Breakfast with the lieutenant

Had breakfast this morning with a friend of mine who's a Lt. in the FDNY. He used to work in Brooklyn but he's in Manhattan now, and sometimes when he's worked a night shift we have breakfast before he goes home. A lot of firefighters also work another job because the schedule permits it (and in some cases the low pay demands it). My friend was an engineer before he went into the Dept., and he's kept up his registration and has been working for an engineering firm for the last few years. Today he was telling me he's decided to back off that and spend more time with his family, his ailing father, his basketball team.

He was saying, though, how nervous this makes him.

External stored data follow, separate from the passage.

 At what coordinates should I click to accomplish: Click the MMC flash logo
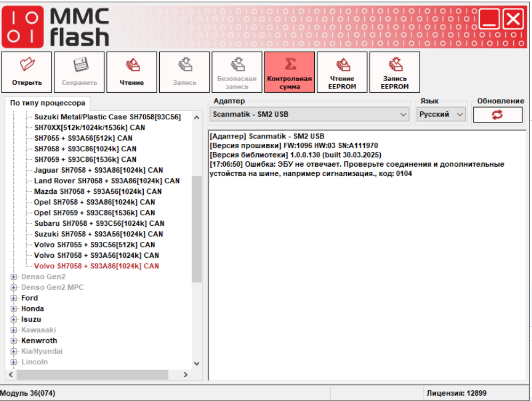(x=56, y=26)

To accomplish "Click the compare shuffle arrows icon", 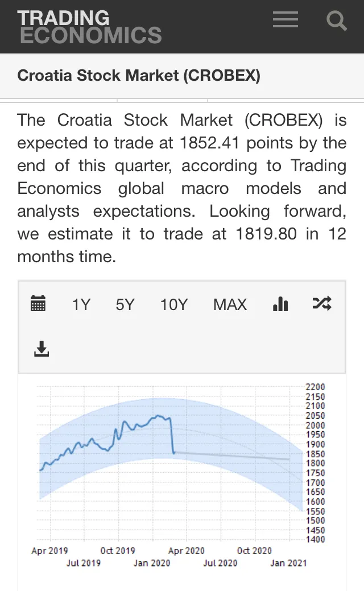I will pyautogui.click(x=322, y=304).
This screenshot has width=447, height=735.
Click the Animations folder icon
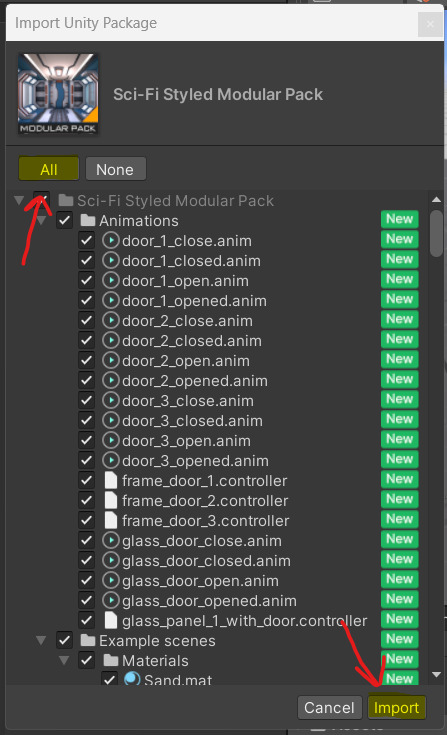[x=88, y=220]
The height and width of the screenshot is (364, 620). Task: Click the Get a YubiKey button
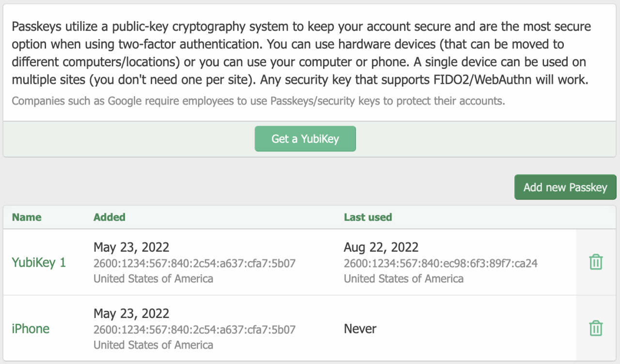tap(305, 139)
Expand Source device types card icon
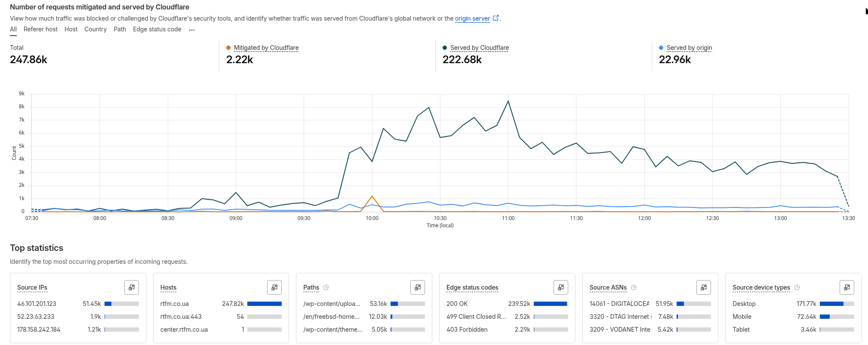The width and height of the screenshot is (868, 345). pos(847,287)
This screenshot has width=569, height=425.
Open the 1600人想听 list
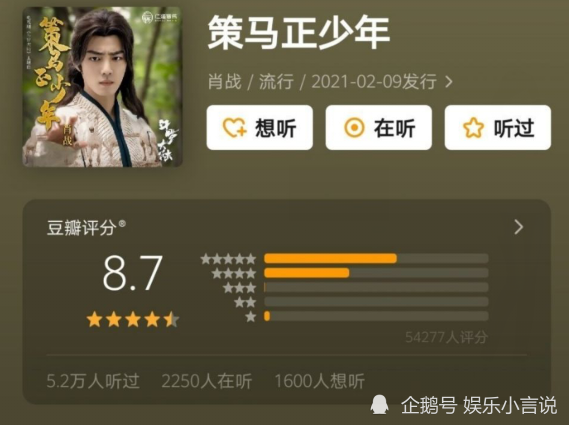[x=319, y=381]
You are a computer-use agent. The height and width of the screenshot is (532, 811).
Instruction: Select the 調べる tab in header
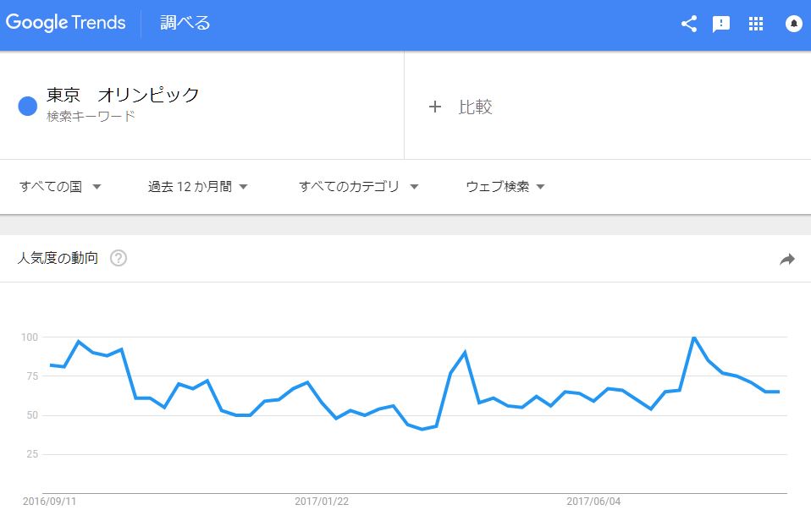(x=185, y=23)
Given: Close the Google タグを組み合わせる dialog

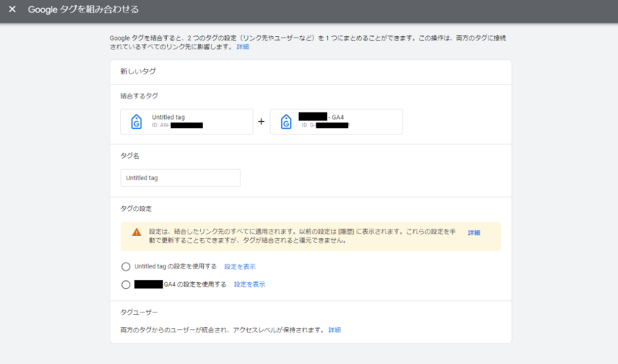Looking at the screenshot, I should point(12,10).
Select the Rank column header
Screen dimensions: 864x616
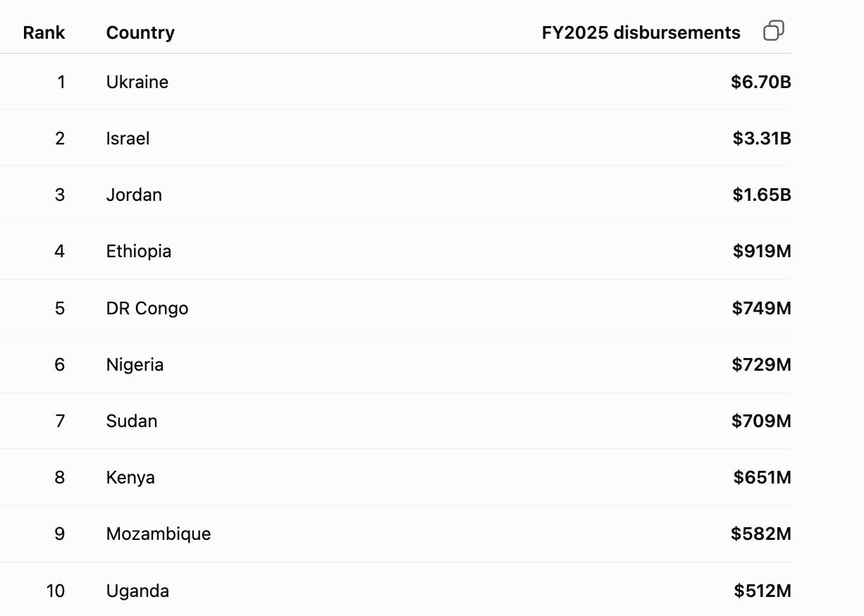point(44,32)
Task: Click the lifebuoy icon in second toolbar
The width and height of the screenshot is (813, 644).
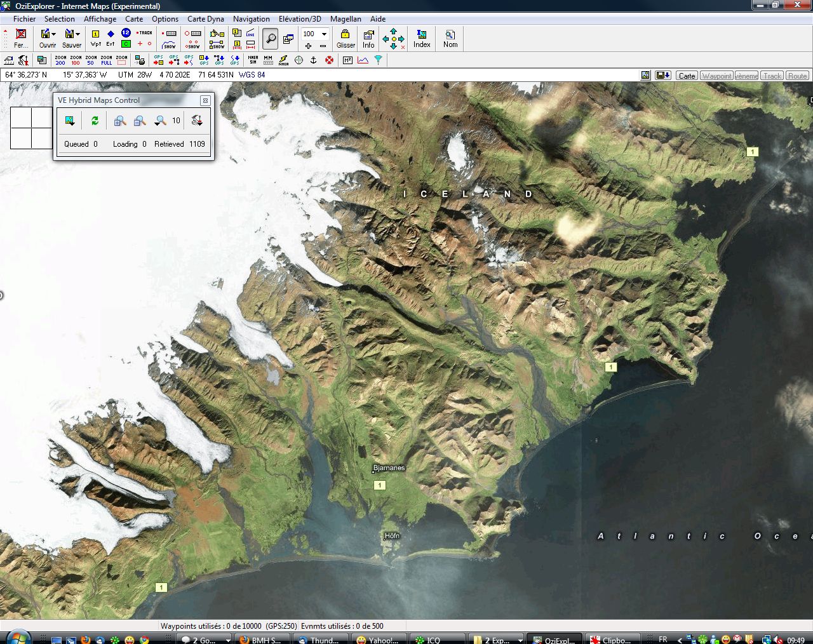Action: (329, 60)
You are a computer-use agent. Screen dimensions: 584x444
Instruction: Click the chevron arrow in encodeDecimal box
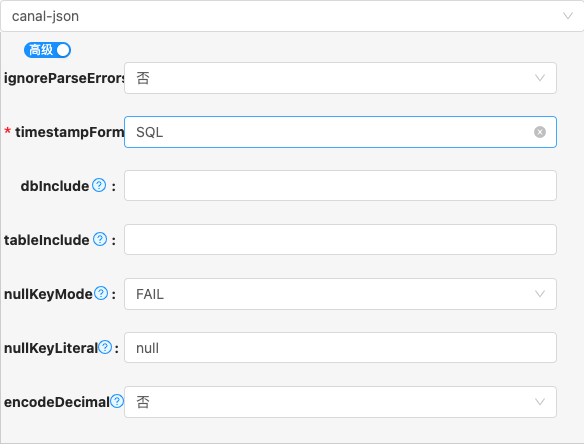point(540,402)
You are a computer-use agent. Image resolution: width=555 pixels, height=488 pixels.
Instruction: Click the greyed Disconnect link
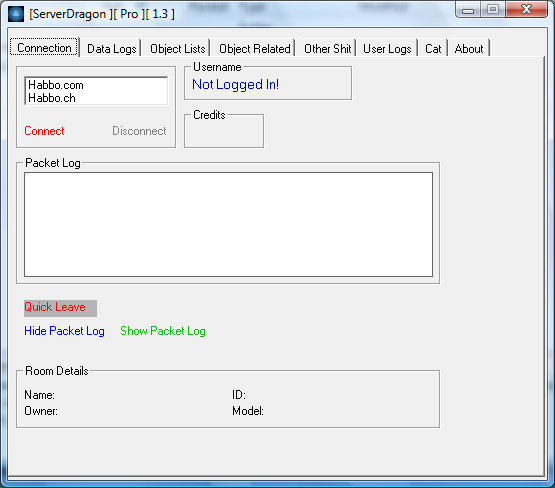(x=139, y=131)
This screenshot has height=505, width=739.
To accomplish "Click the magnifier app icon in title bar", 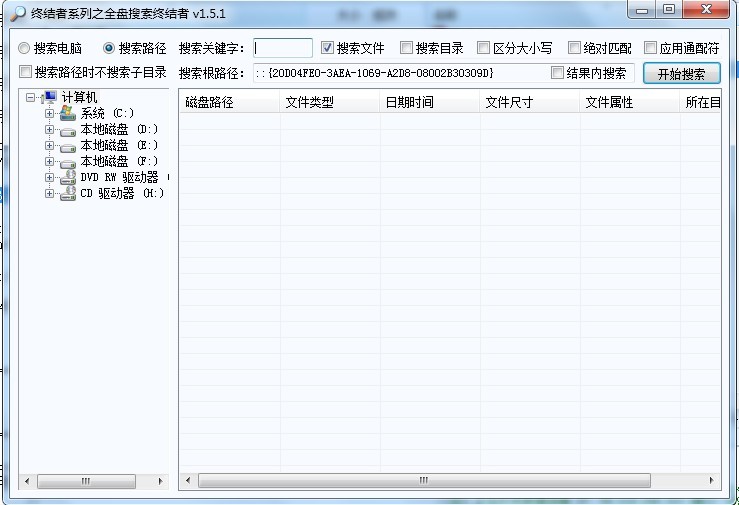I will [16, 11].
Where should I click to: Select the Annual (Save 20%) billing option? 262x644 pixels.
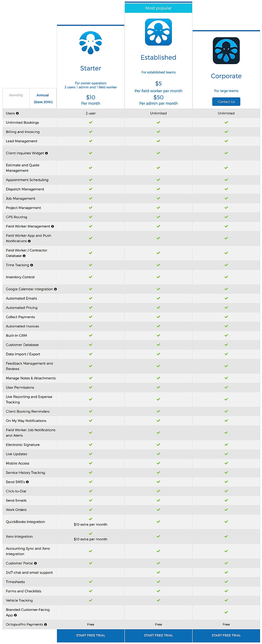coord(43,98)
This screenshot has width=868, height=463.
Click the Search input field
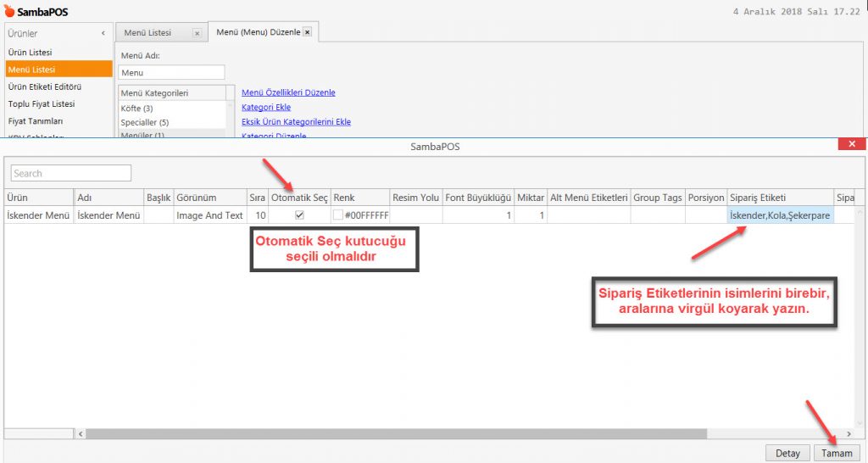71,173
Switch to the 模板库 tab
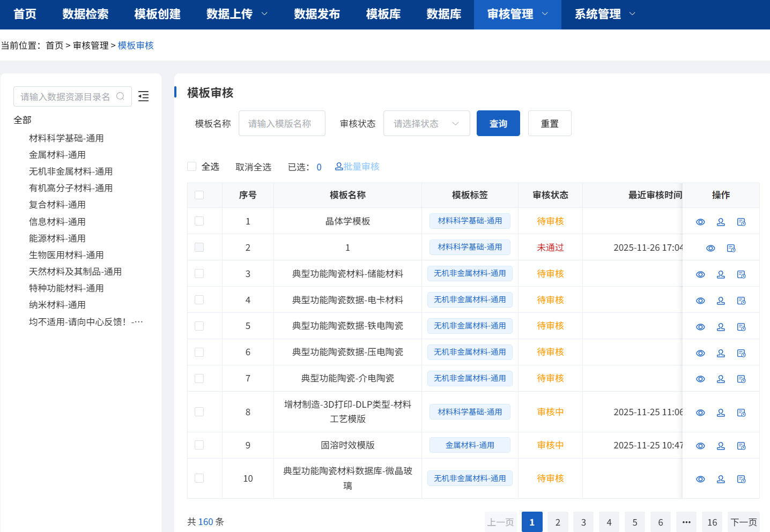This screenshot has width=770, height=532. coord(383,14)
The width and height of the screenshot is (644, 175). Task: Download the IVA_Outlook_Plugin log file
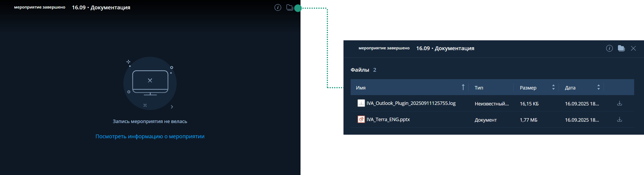tap(620, 103)
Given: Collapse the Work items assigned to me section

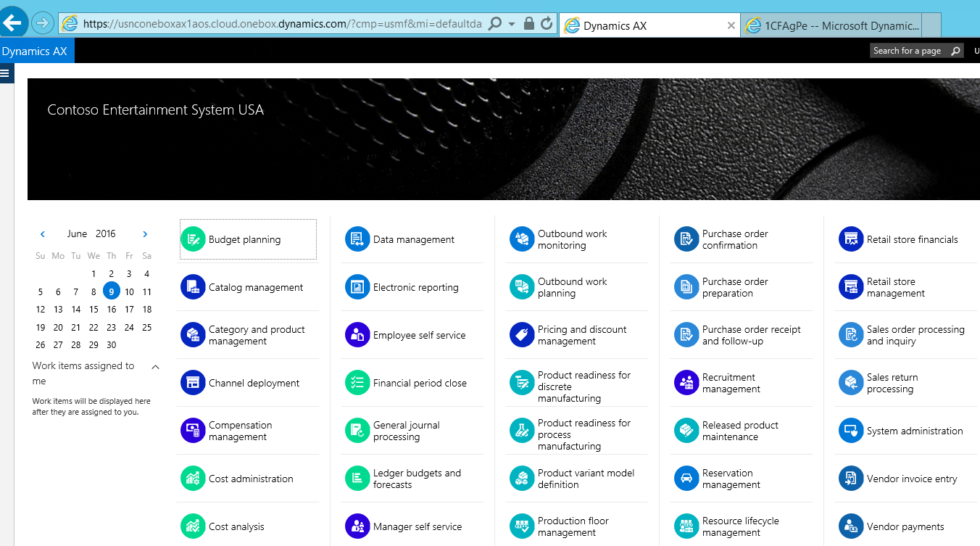Looking at the screenshot, I should (x=155, y=367).
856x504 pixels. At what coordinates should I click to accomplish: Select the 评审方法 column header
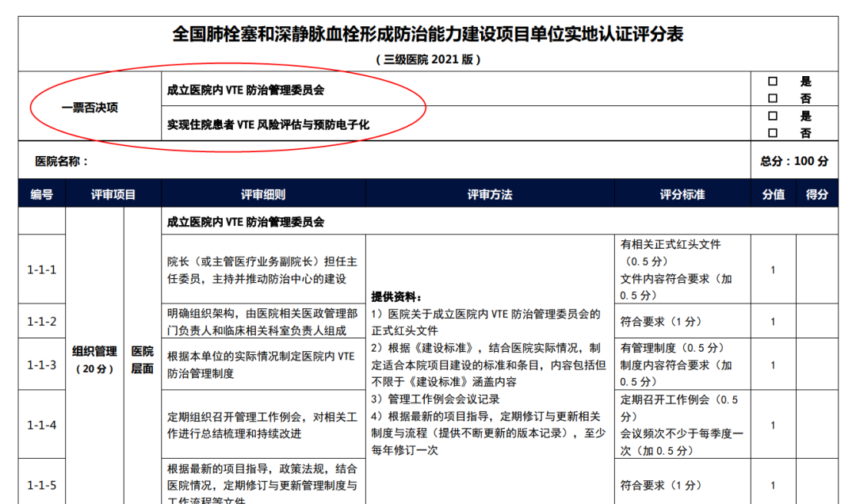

And this is exactly the position I find myself in right now. I'm leaving the day job I've had for 22 years -- I'm an architect by profession, which is how we met, the Lt. and I, before he became a firefighter -- and I'm nervous too. Our reasons are different: he's thinking that when he finally leaves the FDNY and wants to go back into engineering he won't get hired because he'll have been gone so long. I'm thinking I'll miss having a place I HAVE to go to, having a schedule and something to do that I can actually accomplish. That's not a small thing, especially on days when the writing isn't going well or on days when, like this one, one book's done and the next isn't ready to start and I wonder why I'm on this earth.

But putting your full weight down on something -- for me, writing; for him, his family and friends -- changes your relationship with that thing. The nature of that change is what I guess we're both hoping will make it worthwhile to give up what we're giving up. What's made it harder for both of us is, we actually LIKE the work we're quitting. If we had nine-day weeks I think we'd both keep the jobs. But as nervous as I am about cutting that line -- or as Keith Snyder says, about letting go of the rail -- I'm excited about the change in my relationship to my work.

And I have to say, if a guy who was crawling through a window in a cloud of smoke at 3am can be nervous about something, I guess it's okay for me to be nervous about it, too.